Items |
======

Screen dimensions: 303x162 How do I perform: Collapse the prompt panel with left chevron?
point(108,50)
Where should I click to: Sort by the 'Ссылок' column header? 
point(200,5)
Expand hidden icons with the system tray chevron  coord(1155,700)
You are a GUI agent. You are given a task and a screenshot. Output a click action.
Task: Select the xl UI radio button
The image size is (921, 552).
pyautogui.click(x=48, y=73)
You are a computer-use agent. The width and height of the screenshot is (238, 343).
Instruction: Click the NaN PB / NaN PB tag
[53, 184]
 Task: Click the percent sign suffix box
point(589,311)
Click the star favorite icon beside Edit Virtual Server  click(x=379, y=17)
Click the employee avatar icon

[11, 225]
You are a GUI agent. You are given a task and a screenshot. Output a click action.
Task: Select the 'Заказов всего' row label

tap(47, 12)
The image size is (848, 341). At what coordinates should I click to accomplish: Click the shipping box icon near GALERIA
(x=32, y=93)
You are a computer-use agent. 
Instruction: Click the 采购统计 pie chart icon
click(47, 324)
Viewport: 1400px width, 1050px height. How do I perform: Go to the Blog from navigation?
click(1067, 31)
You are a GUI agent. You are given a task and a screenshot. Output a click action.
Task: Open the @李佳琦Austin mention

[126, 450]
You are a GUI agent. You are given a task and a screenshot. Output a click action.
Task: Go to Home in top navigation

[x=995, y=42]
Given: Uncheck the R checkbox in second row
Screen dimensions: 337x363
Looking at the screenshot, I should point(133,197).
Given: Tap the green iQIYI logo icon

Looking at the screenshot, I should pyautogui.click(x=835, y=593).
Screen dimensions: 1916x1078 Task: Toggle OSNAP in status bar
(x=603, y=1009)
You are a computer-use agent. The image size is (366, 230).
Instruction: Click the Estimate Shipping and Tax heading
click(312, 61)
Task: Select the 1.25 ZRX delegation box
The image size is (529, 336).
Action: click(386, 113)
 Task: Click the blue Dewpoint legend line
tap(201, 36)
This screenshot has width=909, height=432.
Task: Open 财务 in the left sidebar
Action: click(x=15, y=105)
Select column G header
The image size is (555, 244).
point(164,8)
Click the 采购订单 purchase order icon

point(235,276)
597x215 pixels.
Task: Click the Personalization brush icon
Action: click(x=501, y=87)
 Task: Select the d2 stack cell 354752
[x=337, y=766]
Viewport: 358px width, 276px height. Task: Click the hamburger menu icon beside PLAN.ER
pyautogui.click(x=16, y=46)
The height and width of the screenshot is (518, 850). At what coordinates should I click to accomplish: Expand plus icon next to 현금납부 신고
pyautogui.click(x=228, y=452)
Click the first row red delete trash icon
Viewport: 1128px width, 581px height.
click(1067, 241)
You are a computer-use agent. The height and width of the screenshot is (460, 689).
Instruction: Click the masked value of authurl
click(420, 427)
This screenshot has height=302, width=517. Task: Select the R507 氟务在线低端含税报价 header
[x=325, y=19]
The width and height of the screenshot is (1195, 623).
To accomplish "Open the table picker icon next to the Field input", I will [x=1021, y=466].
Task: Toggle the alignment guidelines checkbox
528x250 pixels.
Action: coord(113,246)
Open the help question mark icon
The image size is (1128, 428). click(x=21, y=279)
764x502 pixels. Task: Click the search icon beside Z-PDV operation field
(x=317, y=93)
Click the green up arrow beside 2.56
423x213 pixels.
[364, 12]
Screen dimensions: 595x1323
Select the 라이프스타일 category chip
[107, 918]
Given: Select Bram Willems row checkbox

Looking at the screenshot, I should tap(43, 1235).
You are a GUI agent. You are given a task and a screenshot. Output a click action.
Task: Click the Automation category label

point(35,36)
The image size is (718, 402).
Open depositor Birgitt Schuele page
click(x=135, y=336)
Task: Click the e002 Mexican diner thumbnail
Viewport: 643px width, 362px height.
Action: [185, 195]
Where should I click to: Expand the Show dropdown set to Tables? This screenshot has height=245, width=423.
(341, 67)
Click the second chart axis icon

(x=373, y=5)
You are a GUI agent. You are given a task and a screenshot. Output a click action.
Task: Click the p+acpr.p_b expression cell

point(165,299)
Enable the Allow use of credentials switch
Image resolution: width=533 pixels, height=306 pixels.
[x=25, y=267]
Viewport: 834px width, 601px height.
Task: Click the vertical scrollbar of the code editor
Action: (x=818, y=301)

======

Required work | State how many lines of the entries above contain the string "coordinates". Give only the number.

Worked answer | 2